President of the Horizons group in the National Assembly
- In office 28 June 2022 – 23 January 2025
- Preceded by: Position established
- Succeeded by: Paul Christophe

Member of the National Assembly for Corse-du-Sud's 1st constituency
- Incumbent
- Assumed office 5 November 2025
- Preceded by: Xavier Lacombe
- In office 22 June 2022 – 23 January 2025
- Preceded by: Jean-Jacques Ferrara
- Succeeded by: Xavier Lacombe
- In office 20 June 2012 – 20 June 2017
- Preceded by: Simon Renucci
- Succeeded by: Jean-Jacques Ferrara

Mayor of Ajaccio
- In office 8 February 2015 – 9 July 2022
- Preceded by: André Valat
- Succeeded by: Stéphane Sbraggia
- In office 5 April 2014 – 27 October 2014
- Preceded by: Simon Renucci
- Succeeded by: André Valat

Personal details
- Born: 10 December 1980 (age 45) Ajaccio, Corsica, France
- Party: CCB (2013–present) HOR (2021–present)
- Other political affiliations: RPR (1997–2002) UMP (2002–2015) LR (2015–2018)
- Alma mater: University of Corsica Pasquale Paoli
- Occupation: Lawyer

= Laurent Marcangeli =

French politician (born 1980)

Laurent Marcangeli (/fr/; born 10 December 1980) is a French politician. He represents the 1st constituency of Corse-du-Sud in the National Assembly, serving from 2012 to 2017, 2022 to January 2025 and again from November 2025. Between his second and third terms, he was Minister of Public Action, Civil Service and Simplification under Prime Minister François Bayrou from 2024 to 2025.

Earlier in his career, Marcangeli held the mayorship of Ajaccio, the capital of Corsica, in 2014 and from 2015 to 2022. He was a member of the nationwide right-wing parties Rally for the Republic (RPR), Union for a Popular Movement (UMP) and The Republicans (LR) before starting his own party "Ajaccio !" in 2018.

In 2022, Marcangeli stood for Parliament for the recently established centre-right party Horizons, part of President Emmanuel Macron's Ensemble Citoyens coalition. Following the election, he became president of the newly-established Horizons group in the National Assembly. He is also a member of the monarchist Corsican party Bonapartist Central Committee which supports the restoration of the House of Bonaparte to the French throne.

==Early life and education==
Marcangeli was born in Ajaccio, Corsica. Though not directly related to Marc Marcangeli, who held the mayorship from 1994 to 2001 and served in the National Assembly for the same constituency as him briefly in 1994 and 1995, the two are distant cousins. His mother was a Corsican nationalist trade unionist for postal workers, and his father worked for the nationalist Edmond Simeoni.

In contrast to his parents and his classmates at University of Corsica Pasquale Paoli, he joined the French right-wing party Rally for the Republic at 17. He studied Public Law and History and wrote a master's degree thesis on Charles de Gaulle's relations with Corsica.

==Political career==
Marcangeli was voted onto the municipal council of Ajaccio in 2008 and the general council of Corse-du-Sud in 2011, holding the canton of Ajaccio-1 seat.

····················

Work to do
Resume the biographical article on Laurent Marcangeli, picking up after its final sentence.

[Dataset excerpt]

····················

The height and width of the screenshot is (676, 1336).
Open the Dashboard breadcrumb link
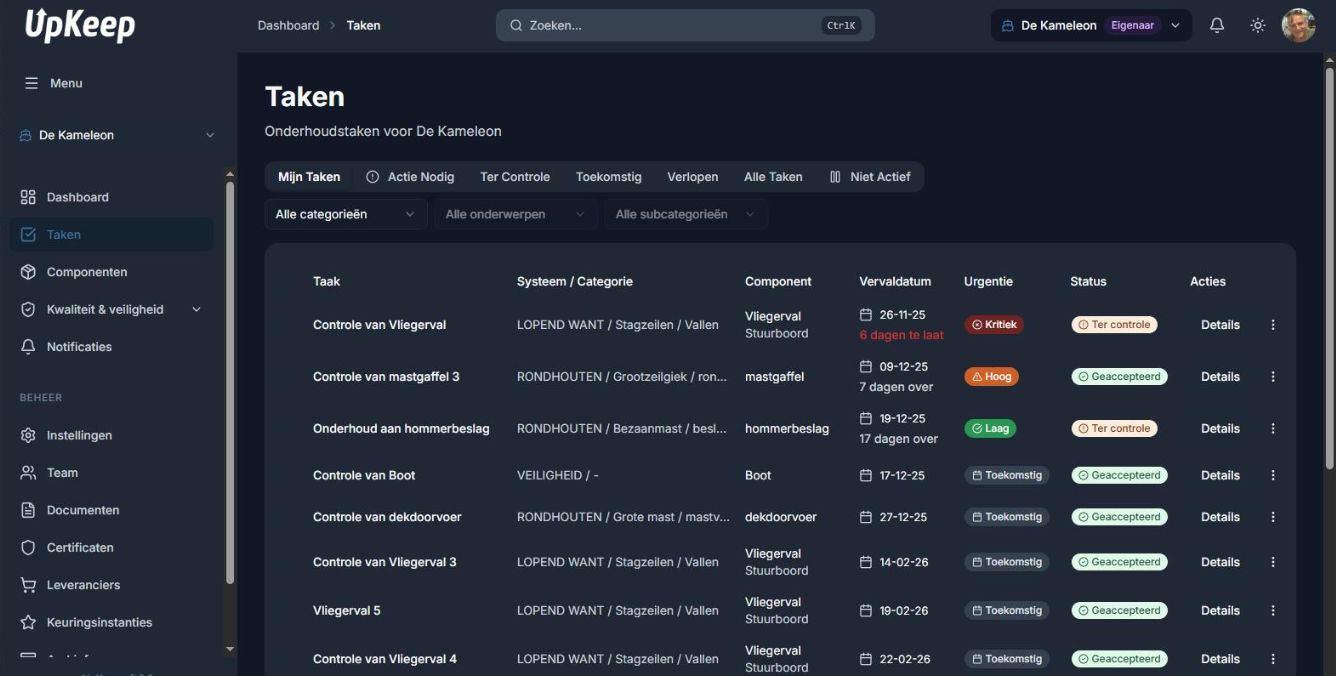(x=288, y=25)
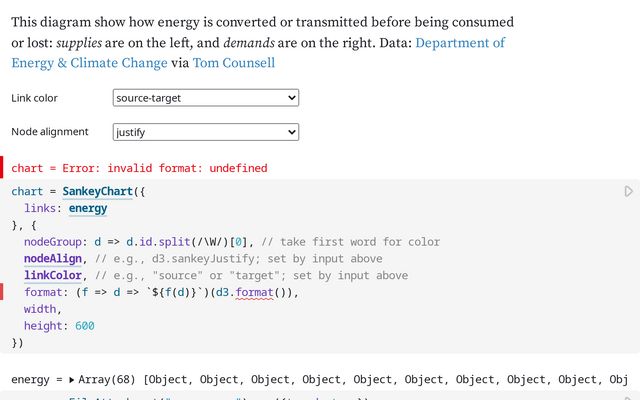Click the energy reference after links:
Viewport: 640px width, 400px height.
coord(88,208)
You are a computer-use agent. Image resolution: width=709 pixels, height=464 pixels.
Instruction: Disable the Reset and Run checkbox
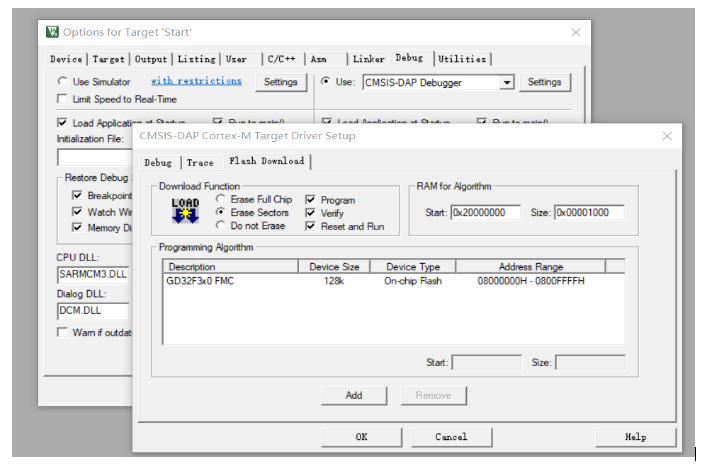point(311,226)
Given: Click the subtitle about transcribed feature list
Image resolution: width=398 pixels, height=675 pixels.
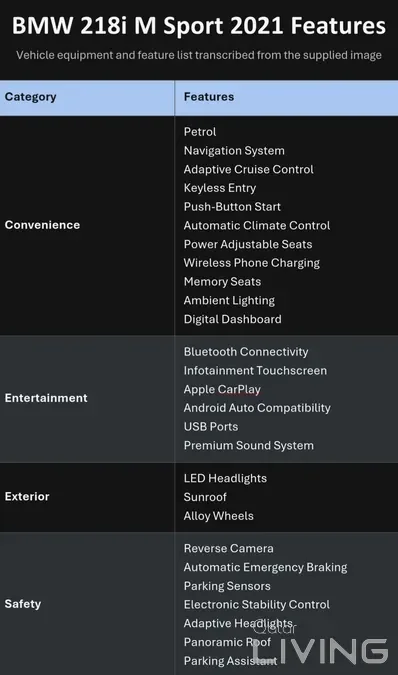Looking at the screenshot, I should pos(199,56).
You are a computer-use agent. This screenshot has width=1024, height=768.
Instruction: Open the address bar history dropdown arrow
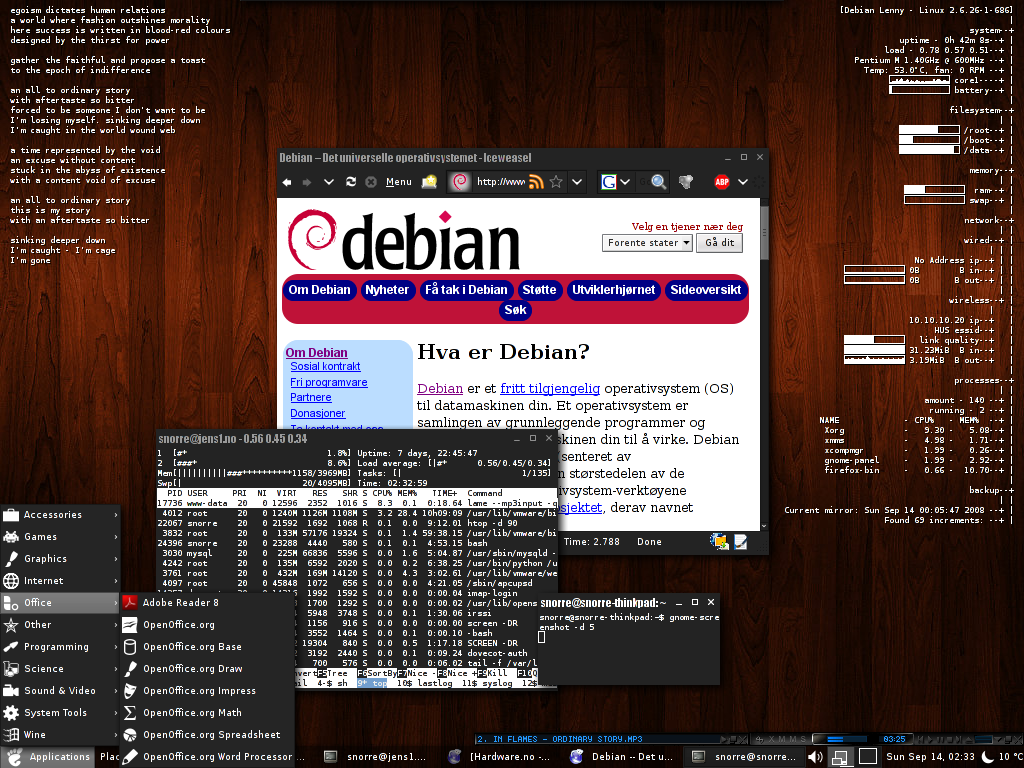[x=577, y=182]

····················

Answer for the task
In 2012, Marcangeli became Corsica's youngest member of the National Assembly, winning an election against Ajaccio's Socialist Mayor Simon Renucci to represent Corse-du-Sud's 1st constituency. In Parliament, he served on the Committee on Social Affairs.

===Mayor of Ajaccio, 2014, 2015–2022===
In March 2014, Marcangeli was elected mayor of Ajaccio, beating Renucci by 47% to 46%.

The 2014 election was annulled by a court in October of that year due to irregularities, and Marcangeli resigned. The election was run again in February 2015, and he won by 59.25% to 40.75%.

Marcangeli endorsed former Prime Minister Alain Juppé in the primaries to represent The Republicans in the 2017 French presidential election. In the election itself, he backed François Fillon, but publicly withdrew support in March 2017.

In February 2018, Marcangeli quit The Republicans due to disagreements with party president Laurent Wauquiez. In September, he set up a new party, "Ajaccio !".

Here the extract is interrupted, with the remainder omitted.